Our Cofounder and CEO, David Karandish, recently delivered the webinar, Employee Expectations vs. Employee Experience: How AI Can Help HR Bridge the Gap. In the live-streamed event, he shared how employee experience and expectations often differ substantially. He also offered strategies that organizations can implement to mend the rift.

Employee satisfaction is on a steep decline because team members across the globe aren’t content at their jobs. And, while there are many aspects that can contribute to dissatisfaction at work, unmet employee expectations are the main culprit of the subpar employee experience as of late. 

Expectations in the workplace have changed as a result of the experiences we have outside of the workplace. All the devices, and programs that are available to us as consumers are intuitive, personalized, and up-to-date. It makes sense that team members expect similar tools in the workplace. However, the lack of industry-standard tech design and automation brings everyone down to reality. 

“Our expectations and reality end up diverging very quickly, and that’s what takes away from employee satisfaction,” said David Karandish.

Employee satisfaction and experience will surge when the three major expectations of the modern workplace are met. 

Support. 

Employees expect level 0 support, or, in layman’s terms: the ability to access the information they need without relying on a coworker. When employees have the support they need, there’s a decrease in interruptions throughout the workday, the organization doesn’t have to build out a bespoke service desk to store information regarding policies and benefits, and team members can simply access the knowledge they need, whenever they need it.

Years ago, banks provided their customers the ability to access cash whenever and wherever they wanted it via ATMs. Employees want that same access to the knowledge they need to excel at work—nearly 100% of your team wants to access information about benefits outside of work hours, but only 12% can do so because that information isn’t always available to them.

Process. 

Without having a plan or process in place, projects can deviate and take much longer than they should. Employees need strategic processes that can move their tasks forward. Workflows can provide your entire team with a process that empowers them through their individual tasks and cross-departmental projects. 

To get started building state-of-the-art workflows that can boost employee satisfaction, you just need to ask yourself some surprisingly simple questions like: 

  • Where do projects currently get logjammed? 
  • When do different departments need to engage and communicate?
  • How many systems require handoffs?

Pro-Tip: David shares how a workflow can actually automate some of these tasks in the webinar

Culture. 

“There’s a battle going on in your organization,” cried David. 

The two sides of that battle include the two types of cultures.
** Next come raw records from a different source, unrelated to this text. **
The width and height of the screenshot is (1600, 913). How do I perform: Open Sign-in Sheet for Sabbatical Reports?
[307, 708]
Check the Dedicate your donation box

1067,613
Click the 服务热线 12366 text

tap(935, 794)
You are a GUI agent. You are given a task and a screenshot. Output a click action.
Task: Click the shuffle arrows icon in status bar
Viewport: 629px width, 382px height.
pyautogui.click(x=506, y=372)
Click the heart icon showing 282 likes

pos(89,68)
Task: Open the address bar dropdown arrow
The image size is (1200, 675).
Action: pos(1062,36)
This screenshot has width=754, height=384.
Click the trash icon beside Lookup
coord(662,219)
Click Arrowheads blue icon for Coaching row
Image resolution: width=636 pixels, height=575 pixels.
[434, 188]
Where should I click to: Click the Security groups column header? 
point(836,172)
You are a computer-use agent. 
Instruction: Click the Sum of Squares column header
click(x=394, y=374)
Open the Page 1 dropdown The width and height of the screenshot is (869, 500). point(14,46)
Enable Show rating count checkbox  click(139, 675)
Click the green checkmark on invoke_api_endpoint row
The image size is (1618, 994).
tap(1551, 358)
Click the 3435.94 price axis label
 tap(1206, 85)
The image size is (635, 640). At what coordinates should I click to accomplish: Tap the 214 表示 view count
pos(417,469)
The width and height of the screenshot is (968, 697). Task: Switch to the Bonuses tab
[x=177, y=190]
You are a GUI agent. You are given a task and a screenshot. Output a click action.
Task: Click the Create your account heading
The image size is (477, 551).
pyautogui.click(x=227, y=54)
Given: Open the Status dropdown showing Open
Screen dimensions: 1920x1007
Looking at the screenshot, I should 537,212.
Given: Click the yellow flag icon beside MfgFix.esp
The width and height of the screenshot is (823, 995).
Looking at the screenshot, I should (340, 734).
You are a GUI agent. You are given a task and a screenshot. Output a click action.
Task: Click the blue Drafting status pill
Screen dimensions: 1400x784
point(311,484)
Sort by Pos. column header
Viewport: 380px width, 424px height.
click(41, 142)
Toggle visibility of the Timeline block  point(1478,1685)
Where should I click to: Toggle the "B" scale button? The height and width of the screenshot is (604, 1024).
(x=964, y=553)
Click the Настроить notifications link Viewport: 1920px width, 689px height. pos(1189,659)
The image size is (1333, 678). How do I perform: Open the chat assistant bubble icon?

There are employees in your org that prefer focusing on proficiency, while others would rather focus on creativity. Every organization fights this battle, and if the company doesn’t please both sides, the entire organization is thrown off. 

You have to explore how to keep the culture of creativity and the culture of proficiency at the forefront of business to solve this culture paradox—and the only way to do so is with automation.

Simplifying human-centric tasks with automation benefits the proficients, and implementing automation into the creative process frees up the creatives so they can, well, create.